* _Document segment_

▽

This post is part of the April Synchroblog – What If The Resurrection Was A Hoax? Examining faith in light of the Resurrection of Jesus Christ.
Do you ever think about life (or some part of it) without basic assumptions in place? What would life be like if …. ? I do that with some regularity. It’s a long held habit. I remember my mother saying to me, “I’m not playing the ‘What if’ game with you anymore,” in sheer frustration over the questions I was peppering her with. So this month’s synchroblog seemed a natural for me … what if the Resurrection was a hoax?
When I was young in the faith, I heard a number of men in various formats and venues arguing the reality of the Resurrection. They made arguments such a Chuck Colson’s; a man will not die for a lie and 12 men will not die for that lie. He based his argument on the response of the co-conspirators in Nixon’s Watergate crisis. It’s a valid argument and has some basis in human nature. But I always wondered why these impassioned arguments mattered. They were fun to listen to because I love a good, well-reasoned argument, but from my very limited perspective it always seemed that the Resurrection of Jesus was a matter of faith – “1 Now faith is confidence in what we hope for and assurance about what we do not see. 2 This is what the ancients were commended for.” (Hebrews 11:1-2)
Faith is confidence in what we hope for and assurance of what we do not see.
I’ve held on to that definition for a long time. And when I read another recent article about faith some things clicked into place.

△

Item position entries
▽

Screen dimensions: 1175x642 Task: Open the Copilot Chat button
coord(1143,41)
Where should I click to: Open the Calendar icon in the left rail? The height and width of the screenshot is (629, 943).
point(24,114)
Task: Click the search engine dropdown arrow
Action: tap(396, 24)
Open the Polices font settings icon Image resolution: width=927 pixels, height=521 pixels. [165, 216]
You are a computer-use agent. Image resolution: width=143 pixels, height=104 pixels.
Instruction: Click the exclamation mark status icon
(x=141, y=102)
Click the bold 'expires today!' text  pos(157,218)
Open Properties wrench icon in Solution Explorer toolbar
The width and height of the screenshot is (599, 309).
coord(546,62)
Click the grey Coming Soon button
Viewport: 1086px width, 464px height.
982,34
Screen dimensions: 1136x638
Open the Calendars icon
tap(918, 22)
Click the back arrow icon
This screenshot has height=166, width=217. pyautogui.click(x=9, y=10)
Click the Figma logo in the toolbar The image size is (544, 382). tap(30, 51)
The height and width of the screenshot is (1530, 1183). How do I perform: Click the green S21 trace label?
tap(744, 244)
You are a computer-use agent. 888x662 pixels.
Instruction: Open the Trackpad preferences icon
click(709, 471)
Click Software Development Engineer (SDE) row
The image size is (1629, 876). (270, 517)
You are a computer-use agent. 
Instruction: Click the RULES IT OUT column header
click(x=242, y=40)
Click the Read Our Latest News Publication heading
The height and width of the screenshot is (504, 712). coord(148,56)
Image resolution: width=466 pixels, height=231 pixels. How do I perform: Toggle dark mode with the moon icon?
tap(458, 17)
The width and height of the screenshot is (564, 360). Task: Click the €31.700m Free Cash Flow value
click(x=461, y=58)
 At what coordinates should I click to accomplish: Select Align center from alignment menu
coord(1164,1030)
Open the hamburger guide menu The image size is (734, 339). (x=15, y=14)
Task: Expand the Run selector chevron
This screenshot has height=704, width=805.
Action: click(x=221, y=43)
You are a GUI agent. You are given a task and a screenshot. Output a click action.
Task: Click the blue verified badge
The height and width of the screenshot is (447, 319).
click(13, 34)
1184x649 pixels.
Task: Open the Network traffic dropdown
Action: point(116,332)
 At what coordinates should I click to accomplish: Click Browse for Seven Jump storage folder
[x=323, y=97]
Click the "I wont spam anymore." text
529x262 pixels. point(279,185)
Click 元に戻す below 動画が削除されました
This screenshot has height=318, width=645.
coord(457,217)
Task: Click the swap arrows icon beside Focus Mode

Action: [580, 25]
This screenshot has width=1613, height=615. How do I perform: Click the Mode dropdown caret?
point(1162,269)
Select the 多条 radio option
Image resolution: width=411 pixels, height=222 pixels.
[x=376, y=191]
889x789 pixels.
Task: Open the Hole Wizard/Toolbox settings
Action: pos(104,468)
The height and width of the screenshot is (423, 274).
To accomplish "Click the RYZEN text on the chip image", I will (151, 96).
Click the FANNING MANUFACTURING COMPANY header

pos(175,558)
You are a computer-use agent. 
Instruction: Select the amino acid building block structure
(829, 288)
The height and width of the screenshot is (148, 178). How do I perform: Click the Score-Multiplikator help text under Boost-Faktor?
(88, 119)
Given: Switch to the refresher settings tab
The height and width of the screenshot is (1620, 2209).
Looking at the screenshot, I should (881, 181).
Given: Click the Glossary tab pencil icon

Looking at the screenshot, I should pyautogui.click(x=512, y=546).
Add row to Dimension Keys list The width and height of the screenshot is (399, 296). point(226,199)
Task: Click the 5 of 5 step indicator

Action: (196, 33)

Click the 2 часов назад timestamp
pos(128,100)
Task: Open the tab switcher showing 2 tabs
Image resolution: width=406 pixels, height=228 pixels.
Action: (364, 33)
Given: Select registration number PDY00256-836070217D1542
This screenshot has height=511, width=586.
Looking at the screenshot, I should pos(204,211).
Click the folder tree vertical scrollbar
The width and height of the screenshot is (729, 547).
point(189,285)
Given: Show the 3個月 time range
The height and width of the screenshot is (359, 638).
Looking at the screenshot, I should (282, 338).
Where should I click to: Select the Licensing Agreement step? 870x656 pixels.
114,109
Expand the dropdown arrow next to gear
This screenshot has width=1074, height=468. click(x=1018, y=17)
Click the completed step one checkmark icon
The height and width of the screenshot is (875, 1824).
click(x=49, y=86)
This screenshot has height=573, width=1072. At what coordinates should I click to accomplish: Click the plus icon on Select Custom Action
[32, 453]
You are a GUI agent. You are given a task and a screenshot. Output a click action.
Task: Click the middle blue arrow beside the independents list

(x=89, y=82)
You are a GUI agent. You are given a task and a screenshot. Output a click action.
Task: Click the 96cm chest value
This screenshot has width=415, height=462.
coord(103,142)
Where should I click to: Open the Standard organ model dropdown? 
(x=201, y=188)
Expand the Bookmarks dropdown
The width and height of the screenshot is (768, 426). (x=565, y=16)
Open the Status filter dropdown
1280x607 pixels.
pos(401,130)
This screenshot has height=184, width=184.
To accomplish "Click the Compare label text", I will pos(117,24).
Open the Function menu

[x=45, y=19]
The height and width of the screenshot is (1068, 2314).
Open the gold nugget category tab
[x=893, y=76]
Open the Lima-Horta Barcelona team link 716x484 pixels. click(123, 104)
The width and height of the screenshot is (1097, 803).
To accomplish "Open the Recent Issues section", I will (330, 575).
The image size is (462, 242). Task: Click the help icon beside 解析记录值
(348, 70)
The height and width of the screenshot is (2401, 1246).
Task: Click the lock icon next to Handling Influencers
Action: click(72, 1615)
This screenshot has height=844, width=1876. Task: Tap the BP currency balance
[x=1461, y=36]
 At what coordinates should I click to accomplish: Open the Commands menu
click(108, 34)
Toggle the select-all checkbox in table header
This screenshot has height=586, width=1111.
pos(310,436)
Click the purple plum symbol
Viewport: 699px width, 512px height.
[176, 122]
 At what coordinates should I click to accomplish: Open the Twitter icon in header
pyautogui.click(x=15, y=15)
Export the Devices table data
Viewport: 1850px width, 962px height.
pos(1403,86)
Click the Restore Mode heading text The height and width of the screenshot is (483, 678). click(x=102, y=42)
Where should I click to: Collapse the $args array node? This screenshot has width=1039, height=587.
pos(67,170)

△

* _Stated exercise 1_
In the blog post on the Resurrection, copy the passage from "This post is" to "me … what if the Resurrection was a hoax?".
* _Stated exercise 2_
Summarize the blog post on the Resurrection in two sentences.

* _Right answer 1_
This post is part of the April Synchroblog – What If The Resurrection Was A Hoax? Examining faith in light of the Resurrection of Jesus Christ.
Do you ever think about life (or some part of it) without basic assumptions in place? What would life be like if …. ? I do that with some regularity. It’s a long held habit. I remember my mother saying to me, “I’m not playing the ‘What if’ game with you anymore,” in sheer frustration over the questions I was peppering her with. So this month’s synchroblog seemed a natural for me … what if the Resurrection was a hoax?

* _Right answer 2_
The post, written for the April synchroblog, asks what it would mean if the Resurrection were a hoax, a "what if" question of the kind the author has long had the habit of asking. The author recalls hearing arguments for the Resurrection's reality, such as Chuck Colson's claim that twelve men will not die for a lie, but always saw the Resurrection as a matter of faith, defined as confidence in what we hope for and assurance of what we do not see.